Standing at 6 feet 5 inches tall, Higginbotham had the booming voice and broad shoulders to go with immense intellectualism. He was a trusted advisor for U.S. President Lyndon B. Johnson and South Africa’s Nelson Mandela; a legal scholar and trustee at the University of Pennsylvania; a recipient of more than 70 honorary degrees; and a civil rights pioneer who spurred human rights forward through decades of public service. And yet, remarkably, there’s hardly a nod to his greatness on public display.
Next week, that will finally change. A mural in Higginbotham’s honor — created through a partnership between The Philadelphia Citizen, Penn Carey Law School, and Mural Arts Philadelphia — will be officially unveiled on November 2. But who is this titan of titans?

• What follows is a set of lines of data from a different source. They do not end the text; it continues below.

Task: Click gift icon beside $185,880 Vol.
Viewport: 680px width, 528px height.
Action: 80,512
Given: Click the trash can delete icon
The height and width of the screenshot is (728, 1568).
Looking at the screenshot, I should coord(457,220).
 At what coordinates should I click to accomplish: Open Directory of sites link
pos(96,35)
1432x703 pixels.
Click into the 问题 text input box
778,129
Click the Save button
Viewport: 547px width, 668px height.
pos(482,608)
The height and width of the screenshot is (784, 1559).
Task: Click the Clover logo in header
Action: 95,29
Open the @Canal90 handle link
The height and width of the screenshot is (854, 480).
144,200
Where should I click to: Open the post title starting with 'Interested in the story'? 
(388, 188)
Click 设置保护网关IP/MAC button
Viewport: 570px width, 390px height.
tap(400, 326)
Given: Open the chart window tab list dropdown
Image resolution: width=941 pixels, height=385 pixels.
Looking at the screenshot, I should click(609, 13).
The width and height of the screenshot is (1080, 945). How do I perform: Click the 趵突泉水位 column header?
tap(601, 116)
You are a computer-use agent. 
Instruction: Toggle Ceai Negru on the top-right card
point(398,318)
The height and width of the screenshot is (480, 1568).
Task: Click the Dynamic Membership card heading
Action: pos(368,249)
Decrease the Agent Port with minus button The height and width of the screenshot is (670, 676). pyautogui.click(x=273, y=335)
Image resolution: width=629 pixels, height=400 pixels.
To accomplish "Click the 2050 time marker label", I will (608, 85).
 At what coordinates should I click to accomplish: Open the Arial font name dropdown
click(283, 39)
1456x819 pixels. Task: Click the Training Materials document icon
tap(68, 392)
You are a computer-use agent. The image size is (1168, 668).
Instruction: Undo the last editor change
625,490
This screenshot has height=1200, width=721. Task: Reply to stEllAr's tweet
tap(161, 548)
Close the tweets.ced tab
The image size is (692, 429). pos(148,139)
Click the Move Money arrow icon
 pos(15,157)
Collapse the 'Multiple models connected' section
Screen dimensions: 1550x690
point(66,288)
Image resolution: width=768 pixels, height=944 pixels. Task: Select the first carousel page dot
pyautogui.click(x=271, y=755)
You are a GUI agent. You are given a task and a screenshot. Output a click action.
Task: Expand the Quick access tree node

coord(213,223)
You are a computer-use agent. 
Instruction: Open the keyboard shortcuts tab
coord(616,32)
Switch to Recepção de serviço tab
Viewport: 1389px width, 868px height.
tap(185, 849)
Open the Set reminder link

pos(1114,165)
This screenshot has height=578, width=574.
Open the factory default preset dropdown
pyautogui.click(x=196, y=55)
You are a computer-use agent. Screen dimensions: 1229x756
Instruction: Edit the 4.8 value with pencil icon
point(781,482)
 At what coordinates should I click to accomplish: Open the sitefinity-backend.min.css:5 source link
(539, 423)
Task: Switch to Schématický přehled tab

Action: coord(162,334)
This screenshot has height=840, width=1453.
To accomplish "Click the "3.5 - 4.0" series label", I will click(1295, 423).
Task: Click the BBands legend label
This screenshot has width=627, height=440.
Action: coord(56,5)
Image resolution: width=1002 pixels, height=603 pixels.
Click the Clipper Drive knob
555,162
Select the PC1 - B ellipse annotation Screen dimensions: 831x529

As numerous legal scholars have noted, Higginbotham would be a household name today if not for a few votes cast for Ronald Reagan in the 1980s. (Okay, a few million votes, but still.) “Had President Carter — who appointed Leon Higginbotham to the Third Circuit — been reelected in 1980, or had Walter Mondale won in 1984 or [Michael Dukakis] in 1988, it is a fair surmise that Leon would by now be on the Supreme Court,” wrote renowned federal judge Louis Pollak in 1993. Pollak served for decades on the United States District Court for the Eastern District of Pennsylvania. “That is where he has long belonged.”
While the archetype of a judge is some kind of authority who’s set apart from society, occupying rarified air, Higginbotham was a throwback, unafraid to speak his mind, even at his own political risk. That was true in 1992, when a surgical rebuke of then-nominee to the Supreme Court Clarence Thomas was published — a letter from Higginbotham, a sitting member of the federal bench, which was replete with 85 footnotes and raised questions about whether or not he was fit to fill Thurgood Marshall’s seat — and quickly stirred national headlines.
“He had some hesitancy [to publish it],” recalls his younger cousin (“nephew” in their terms) Michael Higginbotham, who doubled as one of the judge’s legal proteges. “That it may be perceived as outside of the bounds of judicial propriety. But he felt that it would be important for public debate.”
Willing to ruffle feathers for a greater good, Higginbotham was known privately for trademark kindness: a man who was exceedingly thoughtful in how he spent his time and possessing a will to go above and beyond in order to make his colleagues, clients, students, and at times, even his opponents, feel comfortable around him. He was possessive of a mean tennis serve, too, according to many.
“As a student, if I went to meet with him, I was shaking in my boots,” says Stephanie Franklin-Suber, the former City Solicitor and a student-turned-clerk for Higginbotham in the 80s. “I think on a certain level, he was self-conscious about it … [Because] he was kind. He was compassionate. And he even made an effort to speak to you in kind of a normal tone of voice.” Franklin-Suber adds, “Aside from my parents, he was, is, and always will be the person who has had the greatest influence on my life. Without him, I would be wealthy, but lost.”
On December 14, 1998, A. Leon Higginbotham passed away at the age of 70 after a stroke. Less than two weeks earlier, he was testifying in front of the House of Representatives after Republicans brought perjury charges against Bill Clinton. (Higginbotham argued Clinton’s actions did not constitute perjury.)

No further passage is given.